空间编辑:细粒度图像空间编辑基准测试
SpatialEdit: Benchmarking Fine-Grained Image Spatial Editing
April 6, 2026
作者: Yicheng Xiao, Wenhu Zhang, Lin Song, Yukang Chen, Wenbo Li, Nan Jiang, Tianhe Ren, Haokun Lin, Wei Huang, Haoyang Huang, Xiu Li, Nan Duan, Xiaojuan Qi
cs.AI
摘要
图像空间编辑通过几何驱动的变换实现,能够精确控制物体布局与相机视角。现有模型难以胜任细粒度空间操控,这促使我们构建专用评估体系。

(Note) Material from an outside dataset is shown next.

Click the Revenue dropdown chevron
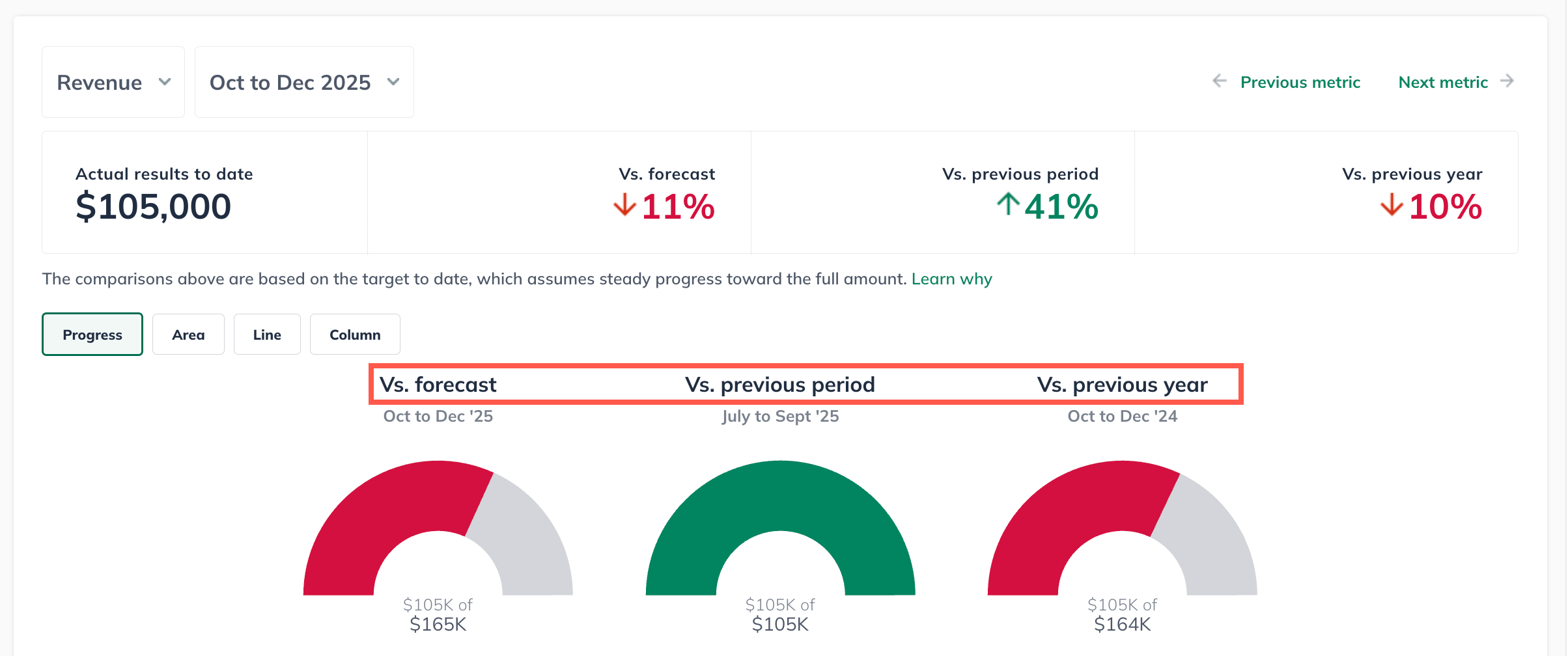[165, 82]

我们的贡献包括:(i) 提出SpatialEdit-Bench综合基准,通过视角重建与构图分析联合度量感知合理性与几何保真度,全面评估空间编辑能力;(ii) 针对可扩展训练的数据瓶颈,构建SpatialEdit-500k合成数据集——采用可控Blender管线生成,在多样化背景中渲染物体并系统化采集相机轨迹,为物体中心与相机中心操作提供精确的真值变换;(iii) 基于此数据开发SpatialEdit-16B基线模型,实现细粒度空间编辑。该方法在通用编辑任务中表现具有竞争力,并在空间操控任务上显著超越现有方法。所有资源将开源于https://github.com/EasonXiao-888/SpatialEdit。
English
Image spatial editing performs geometry-driven transformations, allowing precise control over object layout and camera viewpoints. Current models are insufficient for fine-grained spatial manipulations, motivating a dedicated assessment suite. Our contributions are listed: (i) We introduce SpatialEdit-Bench, a complete benchmark that evaluates spatial editing by jointly measuring perceptual plausibility and geometric fidelity via viewpoint reconstruction and framing analysis. (ii) To address the data bottleneck for scalable training, we construct SpatialEdit-500k, a synthetic dataset generated with a controllable Blender pipeline that renders objects across diverse backgrounds and systematic camera trajectories, providing precise ground-truth transformations for both object- and camera-centric operations. (iii) Building on this data, we develop SpatialEdit-16B, a baseline model for fine-grained spatial editing. Our method achieves competitive performance on general editing while substantially outperforming prior methods on spatial manipulation tasks. All resources will be made public at https://github.com/EasonXiao-888/SpatialEdit.